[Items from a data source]

*-*-*

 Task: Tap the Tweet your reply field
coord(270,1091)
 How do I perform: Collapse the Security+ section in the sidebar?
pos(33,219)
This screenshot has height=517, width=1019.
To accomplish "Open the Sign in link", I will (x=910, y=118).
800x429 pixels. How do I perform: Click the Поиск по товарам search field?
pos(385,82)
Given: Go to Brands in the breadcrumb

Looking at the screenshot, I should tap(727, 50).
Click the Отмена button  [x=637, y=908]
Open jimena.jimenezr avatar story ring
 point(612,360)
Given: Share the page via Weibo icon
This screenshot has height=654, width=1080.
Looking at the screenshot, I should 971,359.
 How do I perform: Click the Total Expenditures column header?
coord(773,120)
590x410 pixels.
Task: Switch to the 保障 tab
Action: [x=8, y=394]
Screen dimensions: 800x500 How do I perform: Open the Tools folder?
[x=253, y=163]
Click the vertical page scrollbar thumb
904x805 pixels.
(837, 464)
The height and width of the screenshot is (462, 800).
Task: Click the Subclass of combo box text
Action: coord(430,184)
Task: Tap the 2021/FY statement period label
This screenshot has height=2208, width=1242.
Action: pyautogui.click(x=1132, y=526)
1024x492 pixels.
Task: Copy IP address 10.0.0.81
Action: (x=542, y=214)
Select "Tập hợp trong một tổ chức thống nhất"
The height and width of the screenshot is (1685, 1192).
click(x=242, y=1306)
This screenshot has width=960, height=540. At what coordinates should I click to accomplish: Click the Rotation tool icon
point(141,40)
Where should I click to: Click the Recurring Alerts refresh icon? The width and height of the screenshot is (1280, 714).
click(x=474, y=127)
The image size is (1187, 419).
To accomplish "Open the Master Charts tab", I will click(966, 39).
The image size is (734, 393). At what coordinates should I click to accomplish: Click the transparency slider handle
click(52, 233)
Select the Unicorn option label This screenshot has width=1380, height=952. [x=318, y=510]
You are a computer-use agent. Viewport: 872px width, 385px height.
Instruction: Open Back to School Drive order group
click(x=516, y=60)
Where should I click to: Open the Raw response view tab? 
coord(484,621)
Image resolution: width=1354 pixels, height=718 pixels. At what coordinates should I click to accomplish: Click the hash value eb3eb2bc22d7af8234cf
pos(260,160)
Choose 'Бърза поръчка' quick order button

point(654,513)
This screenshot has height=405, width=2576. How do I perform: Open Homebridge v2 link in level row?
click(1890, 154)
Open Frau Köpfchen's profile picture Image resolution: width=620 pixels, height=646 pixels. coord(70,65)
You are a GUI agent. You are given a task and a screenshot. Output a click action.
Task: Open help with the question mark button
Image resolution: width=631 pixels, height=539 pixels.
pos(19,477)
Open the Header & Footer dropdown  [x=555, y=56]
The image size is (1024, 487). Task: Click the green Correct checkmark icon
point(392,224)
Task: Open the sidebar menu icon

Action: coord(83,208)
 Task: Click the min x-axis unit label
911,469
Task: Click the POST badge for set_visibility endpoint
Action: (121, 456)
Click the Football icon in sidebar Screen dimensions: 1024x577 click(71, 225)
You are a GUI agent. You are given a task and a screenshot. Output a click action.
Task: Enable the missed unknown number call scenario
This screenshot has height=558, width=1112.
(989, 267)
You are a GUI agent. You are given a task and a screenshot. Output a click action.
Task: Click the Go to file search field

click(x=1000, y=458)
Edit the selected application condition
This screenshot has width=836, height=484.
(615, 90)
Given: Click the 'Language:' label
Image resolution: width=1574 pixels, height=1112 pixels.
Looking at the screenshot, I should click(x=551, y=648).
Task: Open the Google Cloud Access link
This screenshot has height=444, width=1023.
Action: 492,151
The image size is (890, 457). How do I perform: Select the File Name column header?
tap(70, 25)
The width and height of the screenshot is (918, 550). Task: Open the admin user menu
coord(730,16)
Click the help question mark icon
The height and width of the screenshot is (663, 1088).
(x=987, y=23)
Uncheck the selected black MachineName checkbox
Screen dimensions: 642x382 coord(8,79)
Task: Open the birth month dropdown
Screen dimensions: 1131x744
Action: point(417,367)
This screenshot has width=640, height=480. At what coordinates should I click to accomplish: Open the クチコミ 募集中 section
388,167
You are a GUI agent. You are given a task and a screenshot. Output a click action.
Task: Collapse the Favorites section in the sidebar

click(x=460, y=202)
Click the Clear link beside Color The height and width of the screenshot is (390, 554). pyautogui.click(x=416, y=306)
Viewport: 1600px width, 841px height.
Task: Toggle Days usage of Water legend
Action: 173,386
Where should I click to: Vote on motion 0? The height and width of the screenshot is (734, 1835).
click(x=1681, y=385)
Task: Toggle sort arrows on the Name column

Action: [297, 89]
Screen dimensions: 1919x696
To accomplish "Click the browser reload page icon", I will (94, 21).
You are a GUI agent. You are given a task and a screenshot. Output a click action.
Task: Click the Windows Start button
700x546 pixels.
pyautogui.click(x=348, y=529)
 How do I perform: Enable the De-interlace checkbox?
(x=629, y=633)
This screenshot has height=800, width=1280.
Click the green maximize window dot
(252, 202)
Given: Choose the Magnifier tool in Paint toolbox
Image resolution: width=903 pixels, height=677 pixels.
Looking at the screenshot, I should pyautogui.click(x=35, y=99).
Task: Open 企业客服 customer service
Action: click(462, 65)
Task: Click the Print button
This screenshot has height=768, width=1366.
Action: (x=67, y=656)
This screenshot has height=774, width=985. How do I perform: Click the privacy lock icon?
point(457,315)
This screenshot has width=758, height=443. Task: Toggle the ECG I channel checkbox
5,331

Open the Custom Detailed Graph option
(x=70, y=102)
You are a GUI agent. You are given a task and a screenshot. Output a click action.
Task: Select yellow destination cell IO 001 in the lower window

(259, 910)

*-*-*

## [Problem to work on]
Copy out the records above exactly and completely.

## [Solved problem]
 Task: Tap the Tweet your reply field
coord(270,1091)
 How do I perform: Collapse the Security+ section in the sidebar?
pos(33,219)
This screenshot has height=517, width=1019.
To accomplish "Open the Sign in link", I will (x=910, y=118).
800x429 pixels. How do I perform: Click the Поиск по товарам search field?
pos(385,82)
Given: Go to Brands in the breadcrumb

Looking at the screenshot, I should tap(727, 50).
Click the Отмена button  [x=637, y=908]
Open jimena.jimenezr avatar story ring
 point(612,360)
Given: Share the page via Weibo icon
This screenshot has height=654, width=1080.
Looking at the screenshot, I should 971,359.
 How do I perform: Click the Total Expenditures column header?
coord(773,120)
590x410 pixels.
Task: Switch to the 保障 tab
Action: [x=8, y=394]
Screen dimensions: 800x500 How do I perform: Open the Tools folder?
[x=253, y=163]
Click the vertical page scrollbar thumb
904x805 pixels.
(837, 464)
The height and width of the screenshot is (462, 800).
Task: Click the Subclass of combo box text
Action: coord(430,184)
Task: Tap the 2021/FY statement period label
This screenshot has height=2208, width=1242.
Action: pyautogui.click(x=1132, y=526)
1024x492 pixels.
Task: Copy IP address 10.0.0.81
Action: (x=542, y=214)
Select "Tập hợp trong một tổ chức thống nhất"
The height and width of the screenshot is (1685, 1192).
click(x=242, y=1306)
This screenshot has width=960, height=540. At what coordinates should I click to accomplish: Click the Rotation tool icon
point(141,40)
Where should I click to: Click the Recurring Alerts refresh icon? The width and height of the screenshot is (1280, 714).
click(x=474, y=127)
The image size is (1187, 419).
To accomplish "Open the Master Charts tab", I will click(966, 39).
The image size is (734, 393). At what coordinates should I click to accomplish: Click the transparency slider handle
click(52, 233)
Select the Unicorn option label This screenshot has width=1380, height=952. [x=318, y=510]
You are a computer-use agent. Viewport: 872px width, 385px height.
Instruction: Open Back to School Drive order group
click(x=516, y=60)
Where should I click to: Open the Raw response view tab? 
coord(484,621)
Image resolution: width=1354 pixels, height=718 pixels. At what coordinates should I click to accomplish: Click the hash value eb3eb2bc22d7af8234cf
pos(260,160)
Choose 'Бърза поръчка' quick order button

point(654,513)
This screenshot has height=405, width=2576. How do I perform: Open Homebridge v2 link in level row?
click(1890, 154)
Open Frau Köpfchen's profile picture Image resolution: width=620 pixels, height=646 pixels. coord(70,65)
You are a GUI agent. You are given a task and a screenshot. Output a click action.
Task: Open help with the question mark button
Image resolution: width=631 pixels, height=539 pixels.
pos(19,477)
Open the Header & Footer dropdown  [x=555, y=56]
The image size is (1024, 487). Task: Click the green Correct checkmark icon
point(392,224)
Task: Open the sidebar menu icon

Action: coord(83,208)
 Task: Click the min x-axis unit label
911,469
Task: Click the POST badge for set_visibility endpoint
Action: (121, 456)
Click the Football icon in sidebar Screen dimensions: 1024x577 click(71, 225)
You are a GUI agent. You are given a task and a screenshot. Output a click action.
Task: Enable the missed unknown number call scenario
This screenshot has height=558, width=1112.
(989, 267)
You are a GUI agent. You are given a task and a screenshot. Output a click action.
Task: Click the Go to file search field

click(x=1000, y=458)
Edit the selected application condition
This screenshot has width=836, height=484.
(615, 90)
Given: Click the 'Language:' label
Image resolution: width=1574 pixels, height=1112 pixels.
Looking at the screenshot, I should click(x=551, y=648).
Task: Open the Google Cloud Access link
This screenshot has height=444, width=1023.
Action: 492,151
The image size is (890, 457). How do I perform: Select the File Name column header?
tap(70, 25)
The width and height of the screenshot is (918, 550). Task: Open the admin user menu
coord(730,16)
Click the help question mark icon
The height and width of the screenshot is (663, 1088).
(x=987, y=23)
Uncheck the selected black MachineName checkbox
Screen dimensions: 642x382 coord(8,79)
Task: Open the birth month dropdown
Screen dimensions: 1131x744
Action: point(417,367)
This screenshot has width=640, height=480. At what coordinates should I click to accomplish: Open the クチコミ 募集中 section
388,167
You are a GUI agent. You are given a task and a screenshot. Output a click action.
Task: Collapse the Favorites section in the sidebar

click(x=460, y=202)
Click the Clear link beside Color The height and width of the screenshot is (390, 554). pyautogui.click(x=416, y=306)
Viewport: 1600px width, 841px height.
Task: Toggle Days usage of Water legend
Action: 173,386
Where should I click to: Vote on motion 0? The height and width of the screenshot is (734, 1835).
click(x=1681, y=385)
Task: Toggle sort arrows on the Name column

Action: [297, 89]
Screen dimensions: 1919x696
To accomplish "Click the browser reload page icon", I will (94, 21).
You are a GUI agent. You are given a task and a screenshot. Output a click action.
Task: Click the Windows Start button
700x546 pixels.
pyautogui.click(x=348, y=529)
 How do I perform: Enable the De-interlace checkbox?
(x=629, y=633)
This screenshot has height=800, width=1280.
Click the green maximize window dot
(252, 202)
Given: Choose the Magnifier tool in Paint toolbox
Image resolution: width=903 pixels, height=677 pixels.
Looking at the screenshot, I should pyautogui.click(x=35, y=99).
Task: Open 企业客服 customer service
Action: click(462, 65)
Task: Click the Print button
This screenshot has height=768, width=1366.
Action: (x=67, y=656)
This screenshot has height=774, width=985. How do I perform: Click the privacy lock icon?
point(457,315)
This screenshot has width=758, height=443. Task: Toggle the ECG I channel checkbox
5,331

Open the Custom Detailed Graph option
(x=70, y=102)
You are a GUI agent. You are given a task and a screenshot. Output a click action.
Task: Select yellow destination cell IO 001 in the lower window

(259, 910)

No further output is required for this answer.